Avete presente quei libri di storia in cui i re decidevano del vostro destino con un tratto di penna, mentre voi eravate sudditi senza voce?
Oggi i castelli si sono spostati: non sono più pietre e torri, ma uffici stampa, social network e incontri blindati nei palazzi romani.
E i nuovi sovrani siedono su scranni chiamati “poltrone istituzionali”.
Guardate i loro sorrisi smaglianti in tv: promettono rivoluzioni che non arrivano, tagli fiscali che non esistono e posti di lavoro che non fanno.
E voi pensate: “Saranno migliori di quelli di prima”.
Poi passa il tempo, cambiano i colori dei loghi e delle bandierine, ma il teatrino resta lo stesso.

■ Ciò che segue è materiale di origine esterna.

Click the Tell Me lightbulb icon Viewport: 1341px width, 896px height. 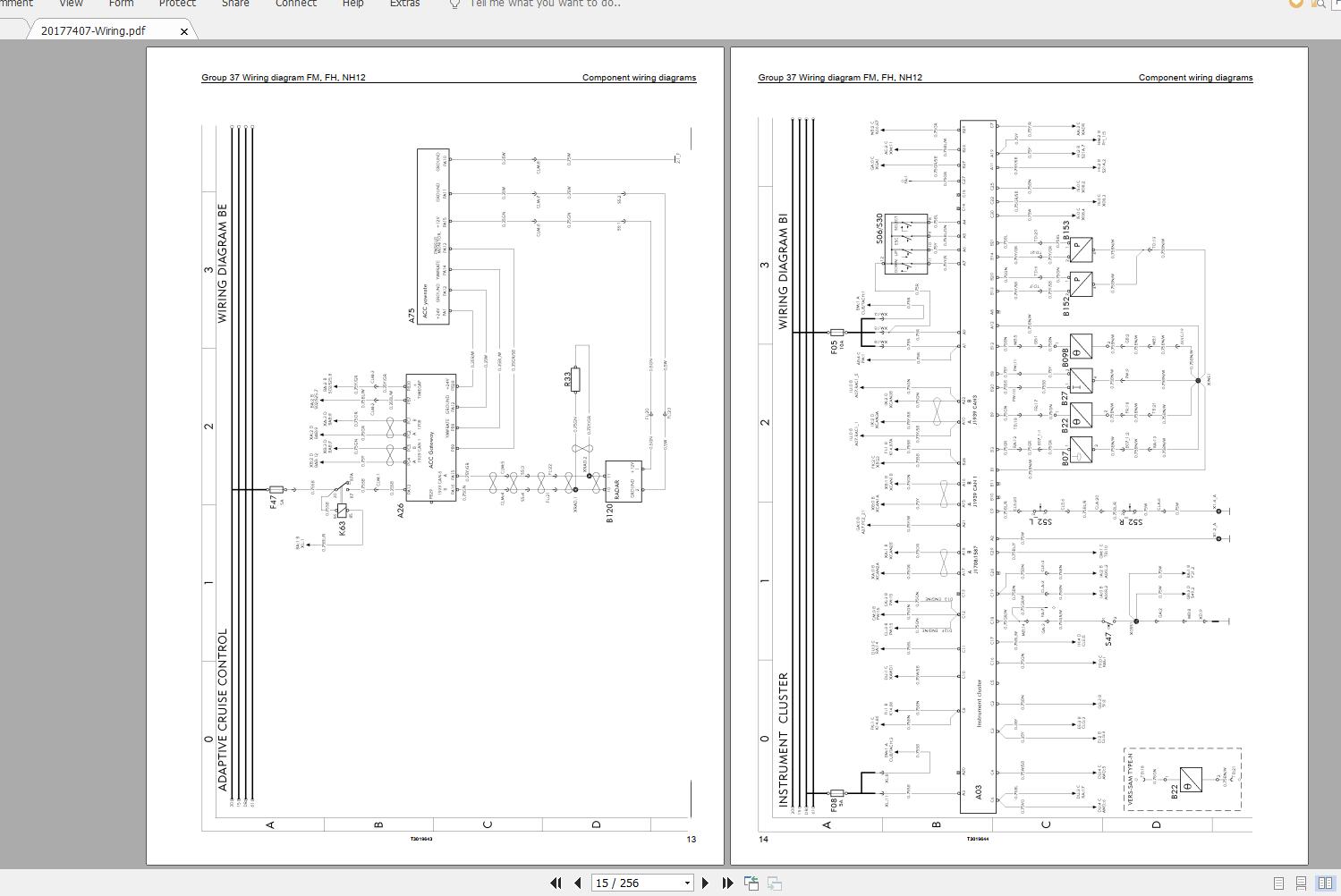454,4
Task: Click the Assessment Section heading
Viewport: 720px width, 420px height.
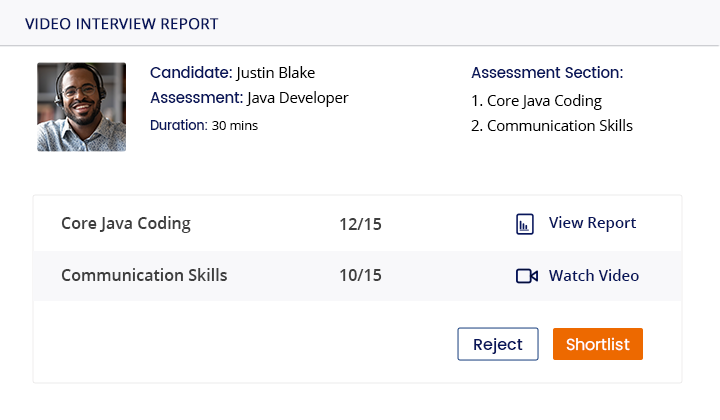Action: 547,73
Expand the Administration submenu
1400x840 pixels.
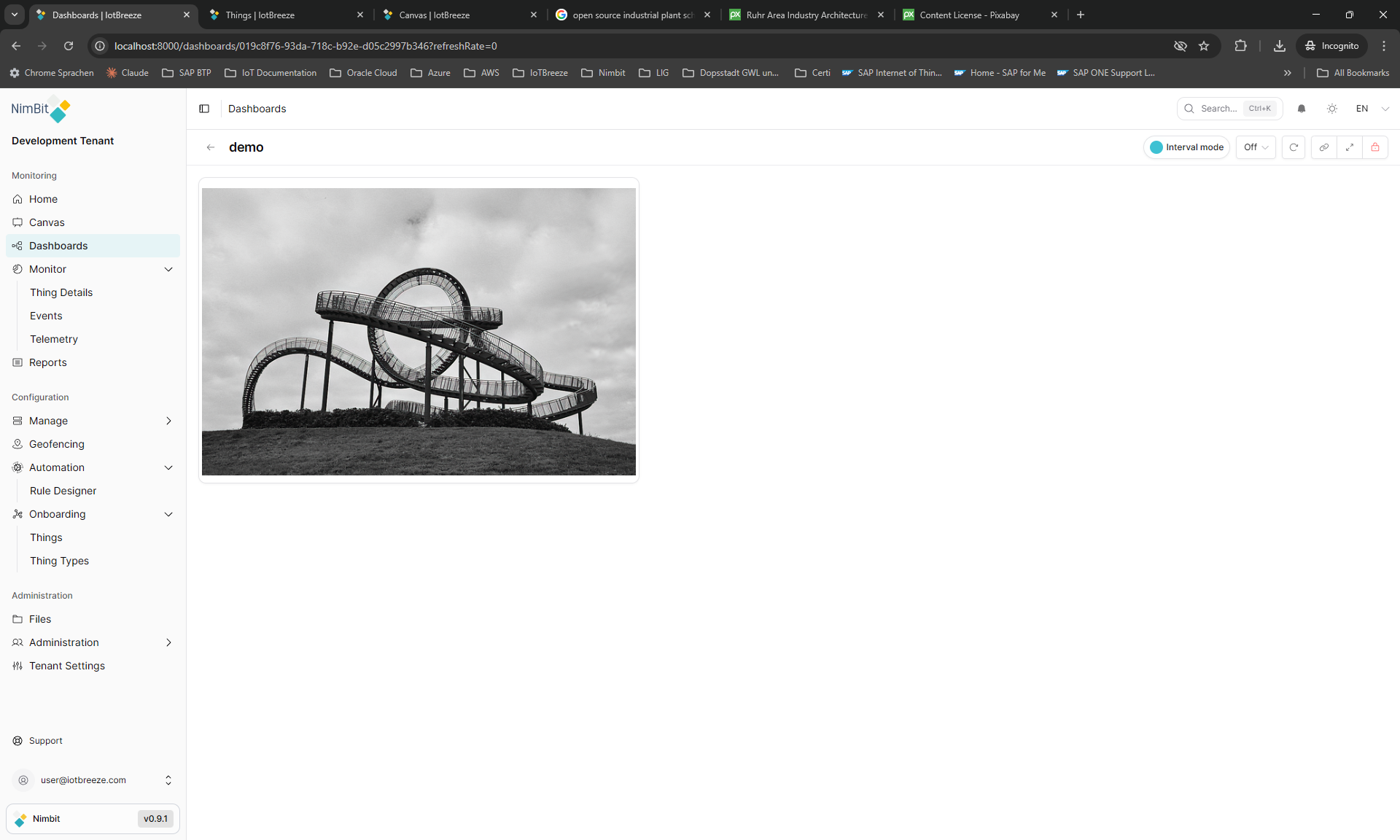click(x=168, y=642)
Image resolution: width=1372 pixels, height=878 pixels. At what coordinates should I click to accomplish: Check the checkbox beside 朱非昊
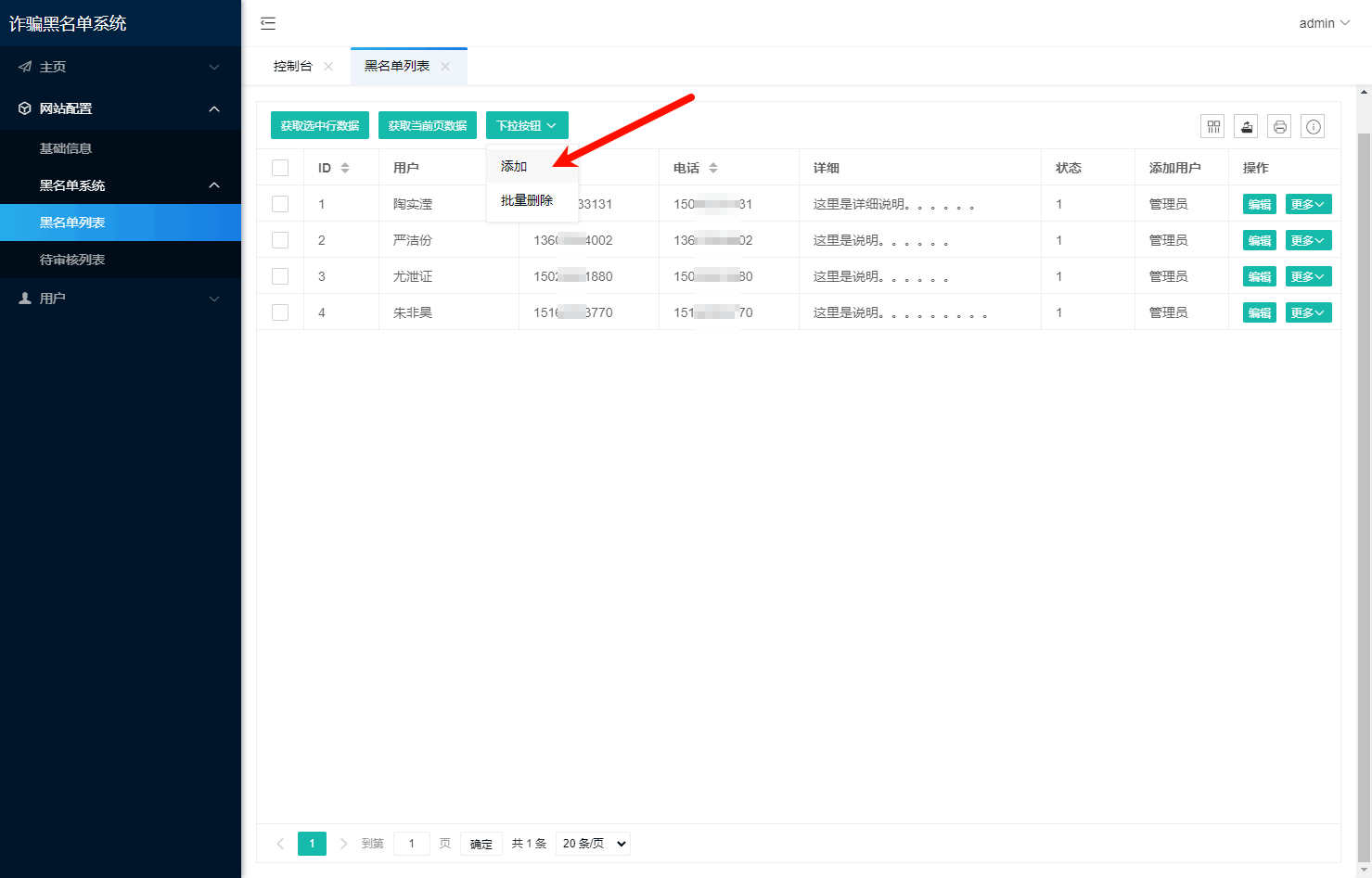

Le promesse evaporano, i provvedimenti tardano o spariscono, e i responsabili? Eccoli ancora lì, con lo stesso sorriso, a convincervi che il problema siete voi, che non partecipate abbastanza, che non capite le regole del gioco.
Perché i veri monarchi 2.0 non hanno bisogno di corone d’oro.
Hanno il privilegio dell’informazione filtrata, il potere di chiudere le porte alle domande scomode e di dire la loro in parlamento senza mai incontrare davvero il popolo.
Hanno spade tecnologiche: decreti automatici, algoritmi per tracciare le scelte dei cittadini, app che registrano ogni clic e ci trasformano in dati da profilare.
Tutto all’apparenza moderno, ma dentro è lo stesso schema: un’élite che decide, una moltitudine che obbedisce.
Ecco perché, nel nostro teatro democratico, non serve più un Herzog o un Luigi XIV: bastano un premier, un ministro e un gruppetto di fedelissimi a fare la voce grossa.
Quei fedelissimi che diventano consulenti, portaborse, lobbisti, nuovi baroni che difendono privilegi e rendite di posizione come un tempo difendevano i feudi.
Il loro regno non si misura in ettari di terra, ma in miliardi di budget, in contratti pubblici e in posti di potere da spartire.